**Instructions for the task:**
Here are some records; copy every line that holds the word "computer".

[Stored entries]
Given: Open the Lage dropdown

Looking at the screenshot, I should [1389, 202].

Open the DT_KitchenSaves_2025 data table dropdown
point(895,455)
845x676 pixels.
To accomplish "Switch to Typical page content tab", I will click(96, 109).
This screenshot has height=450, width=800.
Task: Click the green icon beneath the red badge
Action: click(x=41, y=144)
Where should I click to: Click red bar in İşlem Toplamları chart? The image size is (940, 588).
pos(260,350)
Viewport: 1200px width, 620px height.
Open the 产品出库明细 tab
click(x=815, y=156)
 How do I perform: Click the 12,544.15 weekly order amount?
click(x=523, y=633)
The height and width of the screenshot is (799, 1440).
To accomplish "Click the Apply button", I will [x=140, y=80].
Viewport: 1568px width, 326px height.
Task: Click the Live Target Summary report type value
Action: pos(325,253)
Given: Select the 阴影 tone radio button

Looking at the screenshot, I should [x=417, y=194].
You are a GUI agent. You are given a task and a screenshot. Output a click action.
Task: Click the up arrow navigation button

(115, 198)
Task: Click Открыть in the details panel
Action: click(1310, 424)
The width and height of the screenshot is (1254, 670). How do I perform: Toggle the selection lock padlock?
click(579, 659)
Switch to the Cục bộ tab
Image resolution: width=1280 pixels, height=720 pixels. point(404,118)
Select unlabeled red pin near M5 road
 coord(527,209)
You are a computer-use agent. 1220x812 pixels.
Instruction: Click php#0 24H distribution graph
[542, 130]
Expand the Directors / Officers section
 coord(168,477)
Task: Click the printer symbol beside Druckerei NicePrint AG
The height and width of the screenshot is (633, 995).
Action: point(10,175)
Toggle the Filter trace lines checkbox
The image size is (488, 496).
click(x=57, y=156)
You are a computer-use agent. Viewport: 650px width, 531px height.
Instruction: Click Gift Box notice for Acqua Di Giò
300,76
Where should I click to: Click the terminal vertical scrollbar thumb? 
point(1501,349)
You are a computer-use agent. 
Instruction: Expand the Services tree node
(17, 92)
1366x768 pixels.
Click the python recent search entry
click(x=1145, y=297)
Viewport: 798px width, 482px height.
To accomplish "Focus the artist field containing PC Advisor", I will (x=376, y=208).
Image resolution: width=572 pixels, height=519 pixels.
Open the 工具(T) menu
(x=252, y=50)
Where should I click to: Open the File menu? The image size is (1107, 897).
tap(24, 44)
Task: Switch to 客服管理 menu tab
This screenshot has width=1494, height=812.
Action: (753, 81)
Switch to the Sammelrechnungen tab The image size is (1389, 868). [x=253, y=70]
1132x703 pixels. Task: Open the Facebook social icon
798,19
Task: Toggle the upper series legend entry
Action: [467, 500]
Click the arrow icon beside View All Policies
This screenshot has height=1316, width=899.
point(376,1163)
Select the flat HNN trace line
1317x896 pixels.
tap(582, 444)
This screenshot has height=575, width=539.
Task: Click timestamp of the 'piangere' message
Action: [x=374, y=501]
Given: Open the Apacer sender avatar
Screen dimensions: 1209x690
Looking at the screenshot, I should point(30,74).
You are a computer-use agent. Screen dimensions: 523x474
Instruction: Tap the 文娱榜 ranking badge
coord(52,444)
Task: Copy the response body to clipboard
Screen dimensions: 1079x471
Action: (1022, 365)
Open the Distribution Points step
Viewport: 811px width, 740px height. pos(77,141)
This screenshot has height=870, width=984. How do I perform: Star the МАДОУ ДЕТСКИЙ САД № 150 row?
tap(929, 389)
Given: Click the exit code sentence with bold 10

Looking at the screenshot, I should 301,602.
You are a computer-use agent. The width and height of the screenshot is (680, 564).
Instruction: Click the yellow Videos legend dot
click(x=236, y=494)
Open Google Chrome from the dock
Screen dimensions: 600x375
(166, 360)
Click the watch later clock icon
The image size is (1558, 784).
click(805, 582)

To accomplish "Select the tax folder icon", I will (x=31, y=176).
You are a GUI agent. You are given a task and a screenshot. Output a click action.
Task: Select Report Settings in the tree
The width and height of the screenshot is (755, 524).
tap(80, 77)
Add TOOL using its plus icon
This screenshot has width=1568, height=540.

**Solved exercise:**
You are a computer-use agent. 1220x812 pixels.
You are a computer-use agent. Viewport: 650px width, 531px height.
You are a computer-use agent. 
You are a computer-use agent. Screen dimensions: 523x474
You are a computer-use agent. The width and height of the screenshot is (680, 564).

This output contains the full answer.